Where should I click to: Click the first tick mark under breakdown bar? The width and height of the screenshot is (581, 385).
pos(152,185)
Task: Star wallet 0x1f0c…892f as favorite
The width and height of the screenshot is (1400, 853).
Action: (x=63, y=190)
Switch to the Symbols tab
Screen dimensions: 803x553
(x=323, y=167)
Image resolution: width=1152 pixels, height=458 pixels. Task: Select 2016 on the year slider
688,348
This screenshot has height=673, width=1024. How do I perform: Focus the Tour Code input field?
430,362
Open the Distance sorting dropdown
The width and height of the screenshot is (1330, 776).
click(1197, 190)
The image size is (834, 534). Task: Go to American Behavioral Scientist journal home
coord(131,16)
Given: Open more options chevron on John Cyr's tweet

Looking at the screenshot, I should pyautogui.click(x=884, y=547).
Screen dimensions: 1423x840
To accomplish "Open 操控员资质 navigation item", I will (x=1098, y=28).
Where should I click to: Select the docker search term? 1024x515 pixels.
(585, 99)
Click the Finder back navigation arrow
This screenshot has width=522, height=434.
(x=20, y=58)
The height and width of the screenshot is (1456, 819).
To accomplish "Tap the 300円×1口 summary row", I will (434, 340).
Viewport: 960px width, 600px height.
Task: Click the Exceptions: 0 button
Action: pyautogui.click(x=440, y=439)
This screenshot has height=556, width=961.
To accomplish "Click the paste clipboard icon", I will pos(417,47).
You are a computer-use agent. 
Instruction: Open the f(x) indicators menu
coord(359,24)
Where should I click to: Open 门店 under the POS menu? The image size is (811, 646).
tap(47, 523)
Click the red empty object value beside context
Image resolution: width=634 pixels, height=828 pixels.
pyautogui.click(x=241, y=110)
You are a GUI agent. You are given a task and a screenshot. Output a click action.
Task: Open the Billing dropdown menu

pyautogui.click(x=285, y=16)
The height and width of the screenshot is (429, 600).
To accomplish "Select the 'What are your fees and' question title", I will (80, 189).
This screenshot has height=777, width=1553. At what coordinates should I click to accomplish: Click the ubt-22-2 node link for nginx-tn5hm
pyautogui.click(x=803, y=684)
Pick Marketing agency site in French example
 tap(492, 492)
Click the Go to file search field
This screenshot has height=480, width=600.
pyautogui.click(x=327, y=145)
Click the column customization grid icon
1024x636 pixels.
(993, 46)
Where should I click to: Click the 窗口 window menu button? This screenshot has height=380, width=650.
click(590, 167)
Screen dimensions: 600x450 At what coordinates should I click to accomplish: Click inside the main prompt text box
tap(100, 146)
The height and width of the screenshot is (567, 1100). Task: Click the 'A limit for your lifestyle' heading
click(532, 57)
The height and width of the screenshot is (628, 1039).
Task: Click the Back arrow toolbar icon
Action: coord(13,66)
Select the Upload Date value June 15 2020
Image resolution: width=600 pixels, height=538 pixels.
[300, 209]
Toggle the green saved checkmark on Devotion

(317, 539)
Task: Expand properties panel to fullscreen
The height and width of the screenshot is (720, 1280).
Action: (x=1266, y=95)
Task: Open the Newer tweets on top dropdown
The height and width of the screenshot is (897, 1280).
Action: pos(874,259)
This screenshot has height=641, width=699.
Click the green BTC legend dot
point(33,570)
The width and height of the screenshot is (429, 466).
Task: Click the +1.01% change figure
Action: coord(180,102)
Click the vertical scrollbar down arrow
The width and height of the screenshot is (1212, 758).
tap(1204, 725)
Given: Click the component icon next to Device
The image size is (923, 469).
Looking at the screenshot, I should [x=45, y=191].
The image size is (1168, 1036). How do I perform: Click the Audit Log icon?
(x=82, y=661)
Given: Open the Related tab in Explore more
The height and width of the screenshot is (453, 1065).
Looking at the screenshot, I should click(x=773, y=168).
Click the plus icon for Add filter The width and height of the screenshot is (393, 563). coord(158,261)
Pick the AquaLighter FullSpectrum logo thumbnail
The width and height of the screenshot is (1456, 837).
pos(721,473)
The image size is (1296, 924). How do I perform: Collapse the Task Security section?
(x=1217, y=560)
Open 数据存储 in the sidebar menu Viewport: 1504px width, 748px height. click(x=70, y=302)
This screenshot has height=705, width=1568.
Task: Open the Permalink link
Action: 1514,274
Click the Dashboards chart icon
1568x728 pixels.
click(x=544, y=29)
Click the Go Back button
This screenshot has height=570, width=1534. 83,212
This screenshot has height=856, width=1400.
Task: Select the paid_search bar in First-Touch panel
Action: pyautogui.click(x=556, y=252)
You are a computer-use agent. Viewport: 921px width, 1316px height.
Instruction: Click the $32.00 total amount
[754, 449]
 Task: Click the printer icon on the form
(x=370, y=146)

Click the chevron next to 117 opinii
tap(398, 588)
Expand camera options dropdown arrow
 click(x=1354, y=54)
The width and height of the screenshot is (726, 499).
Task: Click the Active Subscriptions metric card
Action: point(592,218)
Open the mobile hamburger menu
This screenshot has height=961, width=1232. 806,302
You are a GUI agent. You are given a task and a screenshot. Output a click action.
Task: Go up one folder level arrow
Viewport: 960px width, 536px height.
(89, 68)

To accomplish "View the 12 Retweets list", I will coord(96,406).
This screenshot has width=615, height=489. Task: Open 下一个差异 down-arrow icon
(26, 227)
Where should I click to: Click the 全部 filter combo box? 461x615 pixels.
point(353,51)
_____
- Goal of the exercise
Print the records above exactly. Omit nothing.

- Task result
Where should I click to: Click the first tick mark under breakdown bar? The width and height of the screenshot is (581, 385).
pos(152,185)
Task: Star wallet 0x1f0c…892f as favorite
The width and height of the screenshot is (1400, 853).
Action: (x=63, y=190)
Switch to the Symbols tab
Screen dimensions: 803x553
(x=323, y=167)
Image resolution: width=1152 pixels, height=458 pixels. Task: Select 2016 on the year slider
688,348
This screenshot has height=673, width=1024. How do I perform: Focus the Tour Code input field?
430,362
Open the Distance sorting dropdown
The width and height of the screenshot is (1330, 776).
click(1197, 190)
The image size is (834, 534). Task: Go to American Behavioral Scientist journal home
coord(131,16)
Given: Open more options chevron on John Cyr's tweet

Looking at the screenshot, I should pyautogui.click(x=884, y=547).
Screen dimensions: 1423x840
To accomplish "Open 操控员资质 navigation item", I will (x=1098, y=28).
Where should I click to: Select the docker search term? 1024x515 pixels.
(585, 99)
Click the Finder back navigation arrow
This screenshot has width=522, height=434.
(x=20, y=58)
The height and width of the screenshot is (1456, 819).
To accomplish "Tap the 300円×1口 summary row", I will (434, 340).
Viewport: 960px width, 600px height.
Task: Click the Exceptions: 0 button
Action: pyautogui.click(x=440, y=439)
This screenshot has height=556, width=961.
To accomplish "Click the paste clipboard icon", I will pos(417,47).
You are a computer-use agent. 
Instruction: Open the f(x) indicators menu
coord(359,24)
Where should I click to: Open 门店 under the POS menu? The image size is (811, 646).
tap(47, 523)
Click the red empty object value beside context
Image resolution: width=634 pixels, height=828 pixels.
pyautogui.click(x=241, y=110)
You are a GUI agent. You are given a task and a screenshot. Output a click action.
Task: Open the Billing dropdown menu

pyautogui.click(x=285, y=16)
The height and width of the screenshot is (429, 600).
To accomplish "Select the 'What are your fees and' question title", I will (80, 189).
This screenshot has height=777, width=1553. At what coordinates should I click to accomplish: Click the ubt-22-2 node link for nginx-tn5hm
pyautogui.click(x=803, y=684)
Pick Marketing agency site in French example
 tap(492, 492)
Click the Go to file search field
This screenshot has height=480, width=600.
pyautogui.click(x=327, y=145)
Click the column customization grid icon
1024x636 pixels.
(993, 46)
Where should I click to: Click the 窗口 window menu button? This screenshot has height=380, width=650.
click(590, 167)
Screen dimensions: 600x450 At what coordinates should I click to accomplish: Click inside the main prompt text box
tap(100, 146)
The height and width of the screenshot is (567, 1100). Task: Click the 'A limit for your lifestyle' heading
click(532, 57)
The height and width of the screenshot is (628, 1039).
Task: Click the Back arrow toolbar icon
Action: coord(13,66)
Select the Upload Date value June 15 2020
Image resolution: width=600 pixels, height=538 pixels.
[300, 209]
Toggle the green saved checkmark on Devotion

(317, 539)
Task: Expand properties panel to fullscreen
The height and width of the screenshot is (720, 1280).
Action: (x=1266, y=95)
Task: Open the Newer tweets on top dropdown
The height and width of the screenshot is (897, 1280).
Action: pos(874,259)
This screenshot has height=641, width=699.
Click the green BTC legend dot
point(33,570)
The width and height of the screenshot is (429, 466).
Task: Click the +1.01% change figure
Action: coord(180,102)
Click the vertical scrollbar down arrow
The width and height of the screenshot is (1212, 758).
tap(1204, 725)
Given: Click the component icon next to Device
The image size is (923, 469).
Looking at the screenshot, I should [x=45, y=191].
The image size is (1168, 1036). How do I perform: Click the Audit Log icon?
(x=82, y=661)
Given: Open the Related tab in Explore more
The height and width of the screenshot is (453, 1065).
Looking at the screenshot, I should click(x=773, y=168).
Click the plus icon for Add filter The width and height of the screenshot is (393, 563). coord(158,261)
Pick the AquaLighter FullSpectrum logo thumbnail
The width and height of the screenshot is (1456, 837).
pos(721,473)
The image size is (1296, 924). How do I perform: Collapse the Task Security section?
(x=1217, y=560)
Open 数据存储 in the sidebar menu Viewport: 1504px width, 748px height. click(x=70, y=302)
This screenshot has height=705, width=1568.
Task: Open the Permalink link
Action: 1514,274
Click the Dashboards chart icon
1568x728 pixels.
click(x=544, y=29)
Click the Go Back button
This screenshot has height=570, width=1534. 83,212
This screenshot has height=856, width=1400.
Task: Select the paid_search bar in First-Touch panel
Action: pyautogui.click(x=556, y=252)
You are a computer-use agent. Viewport: 921px width, 1316px height.
Instruction: Click the $32.00 total amount
[754, 449]
 Task: Click the printer icon on the form
(x=370, y=146)

Click the chevron next to 117 opinii
tap(398, 588)
Expand camera options dropdown arrow
 click(x=1354, y=54)
The width and height of the screenshot is (726, 499).
Task: Click the Active Subscriptions metric card
Action: point(592,218)
Open the mobile hamburger menu
This screenshot has height=961, width=1232. 806,302
You are a GUI agent. You are given a task and a screenshot. Output a click action.
Task: Go up one folder level arrow
Viewport: 960px width, 536px height.
(89, 68)

To accomplish "View the 12 Retweets list", I will coord(96,406).
This screenshot has width=615, height=489. Task: Open 下一个差异 down-arrow icon
(26, 227)
Where should I click to: Click the 全部 filter combo box? 461x615 pixels.
point(353,51)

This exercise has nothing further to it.